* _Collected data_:
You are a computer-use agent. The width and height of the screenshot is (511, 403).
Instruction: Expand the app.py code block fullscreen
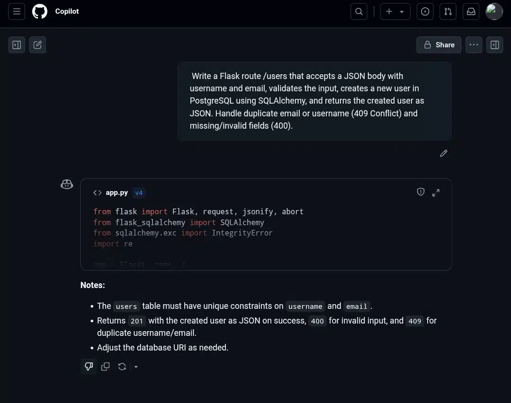pos(436,193)
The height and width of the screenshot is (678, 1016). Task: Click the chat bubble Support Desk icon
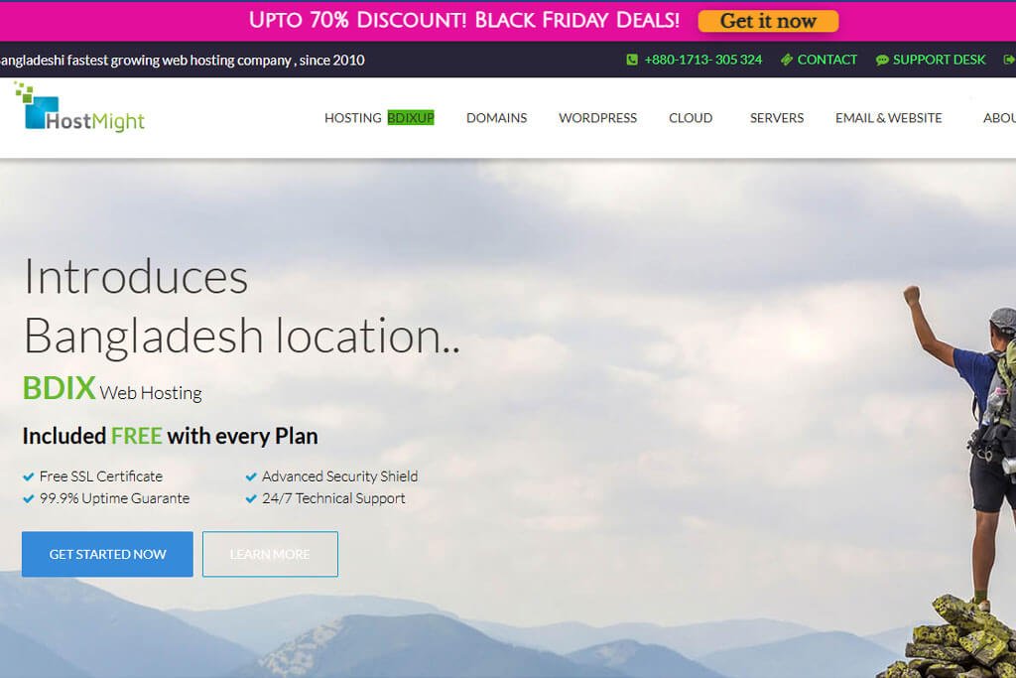[882, 61]
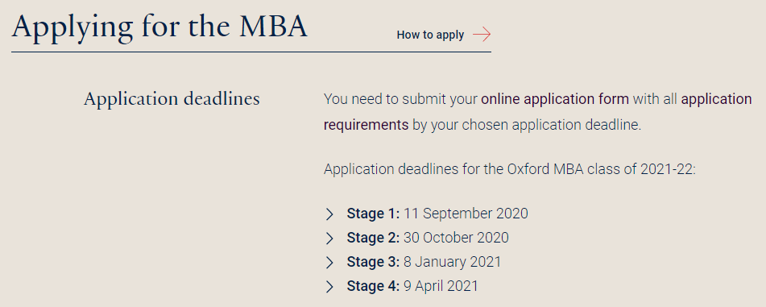Open the How to apply link
766x307 pixels.
(x=430, y=35)
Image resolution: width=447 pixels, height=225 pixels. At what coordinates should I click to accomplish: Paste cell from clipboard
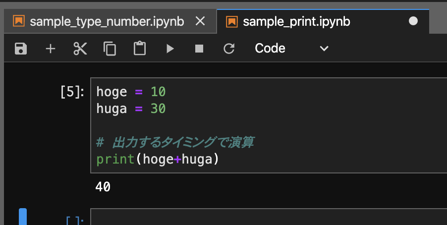140,49
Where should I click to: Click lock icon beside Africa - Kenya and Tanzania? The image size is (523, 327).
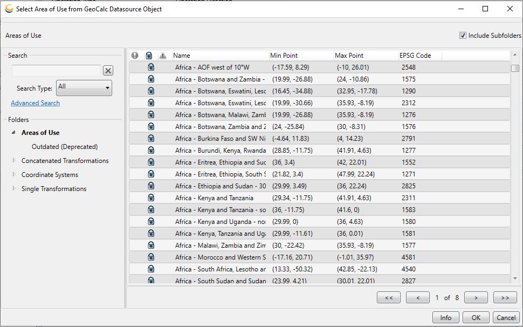pyautogui.click(x=151, y=197)
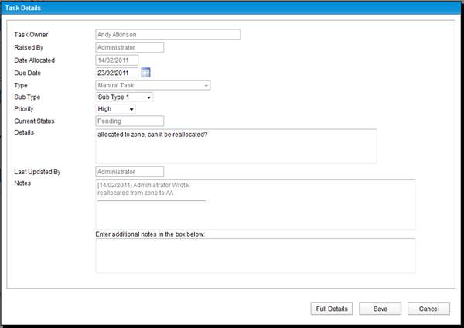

* _HOW TO COMPLETE THIS TASK_: For every record above, repeat the text exactly and omit any picture.

* _WRITTEN ANSWER_:
You are a computer-use agent. The width and height of the screenshot is (511, 403).
Instruction: Expand the app.py code block fullscreen
pos(436,193)
The height and width of the screenshot is (678, 1016). Task: Click the chat bubble Support Desk icon
[882, 61]
Open the How to apply link
766x307 pixels.
(x=430, y=35)
Image resolution: width=447 pixels, height=225 pixels. At what coordinates should I click to accomplish: Paste cell from clipboard
140,49
Where should I click to: Click lock icon beside Africa - Kenya and Tanzania? The image size is (523, 327).
pyautogui.click(x=151, y=197)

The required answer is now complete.